Necrosis (Type III cell death) has been characterized as accidental, uncontrolled, passive and energy-independent cell death. This necrotic process has long been described as a consequence of extreme physicochemical stress (like osmotic shock, heat and high concentration of hydrogen peroxide). The observed morphological changes comprise rapid cytoplasmic swelling with the organelle breakdown and the rupture of the plasma membrane releasing damage-associated molecular pattern molecules (DAMPs) that alert the innate immune system within the stroma [27]. This process can also be observed at late stages of autophagic or apoptotic cell death, termed secondary necrosis, when dead cells fail to be cleared by the immune system. Necrosis has been commonly viewed as an unregulated event. However, this is now challenged by a recently discovered programmed necrosis, which occurs under caspase deficient conditions. This programmed necrosis was called necroptosis [28]. The necroptotic process involves activation of the multiprotein complex necrosome, comprising the receptor-interacting protein (RIP)1 and RIP3, and mixed-lineage kinase domain-like protein (MLKL), and it can be specifically inhibited by RIP1 inhibitor necrostatin-1 [28]. Necroptosis involves the loss of membrane integrity and the release of DAMPs, and is therefore associated with the development of inflammatory or anticancer immune responses [29], [30], [31], [32].

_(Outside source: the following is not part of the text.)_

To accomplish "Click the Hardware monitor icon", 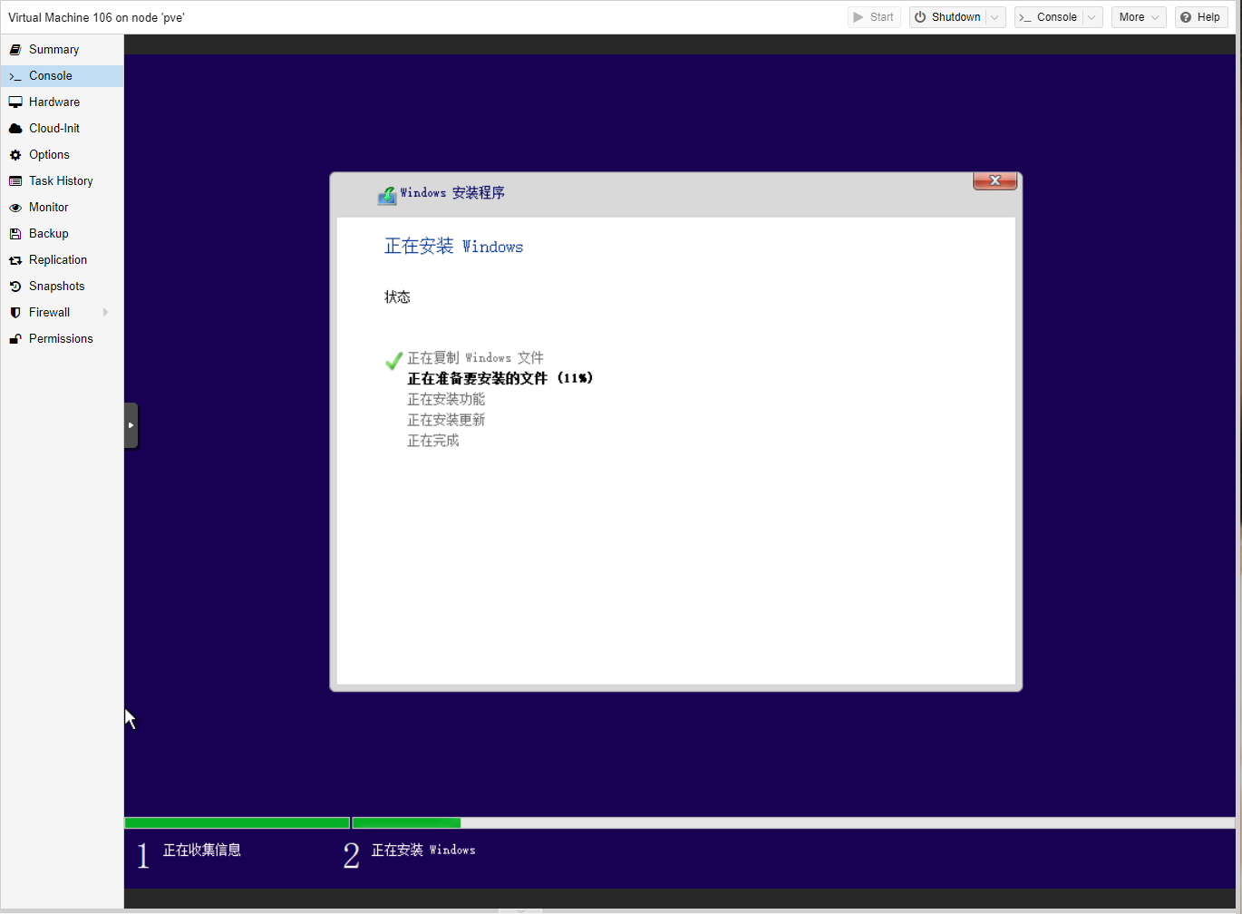I will pyautogui.click(x=15, y=102).
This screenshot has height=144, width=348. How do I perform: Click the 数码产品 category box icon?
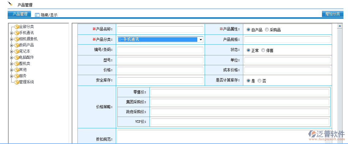[x=17, y=45]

Lethal mechanisms that do not or partially reveal morphological/biochemical characteristics of apoptosis, autophagy or necrosis, define a growing subgroup of atypical cell death forms [33], such as anoikis [34], cornification [35], entosis [36], excitotoxicity [37], mitotic catastrophe [38], netosis [39], paraptosis [40], parthanatos [41], pyronecrosis [42], pyroptosis [43] and wallerian degeneration [44]. Further morphological, molecular and functional characterizations of these processes are required to identify precisely specific signaling pathways and define their physiological and pathological functions. Several atypical cell death processes are initiated by the engulfment of live cells by neighboring live cells, underling the existence of non-cell-autonomous deaths (such as emperipolesis, cannibalism, emperitosis, phagoptosis and entosis) among these processes [Table 1]. These processes that can occur after the interaction between epithelial cells or between epithelial cells and immune cells may be triggered by cellular invasion or cannibalistic activities [45]. Here we review major highlights on entosis, which can be described as a non-autonomous cell death elicited by cellular invasion.

Table 1

Characteristics of non-cell-autonomous deaths.

Name	Cell types	Death effectors of target cell	Molecules participating in the process	References
Emperipolesis	Live T cell	Lysosome-mediated Bim independent cell death	Rho-ROCK independent, Caveolin-1 independent	[53], [54], [55], [68]
Entosis	Live cells	Lysosome-mediated caspase-3 independent cell death	LC3, Atg5, Atg7, Rho, ROCK, Vps34, Cadherin, MCAK, TIP150, Aurora-A	[36], [47], [52], [62]
Cannibalism	Dead or live cells	Lytic enzymes mediated degradation	Caveolin-1, Actin, Ezrin, Cathepsin B, TM9SF4, Vimentin	[56], [57], [69], [70]
Emperitosis	Live cytotoxic cells (NK or T)	Granzyme-B induces apoptosis	LFA-1, ICAM-1, CD62, ICAM-2,E-cadherin, Rho, ROCK, Actin, Myosin, Ezrin, Granzyme-B	[49], [71], [72]
Phagoptosis	Live cells	Lysosome-mediated degradation	Phosphatidylserine, CD14, CD68, Vitronectin receptor (VNR)	[73], [74], [75]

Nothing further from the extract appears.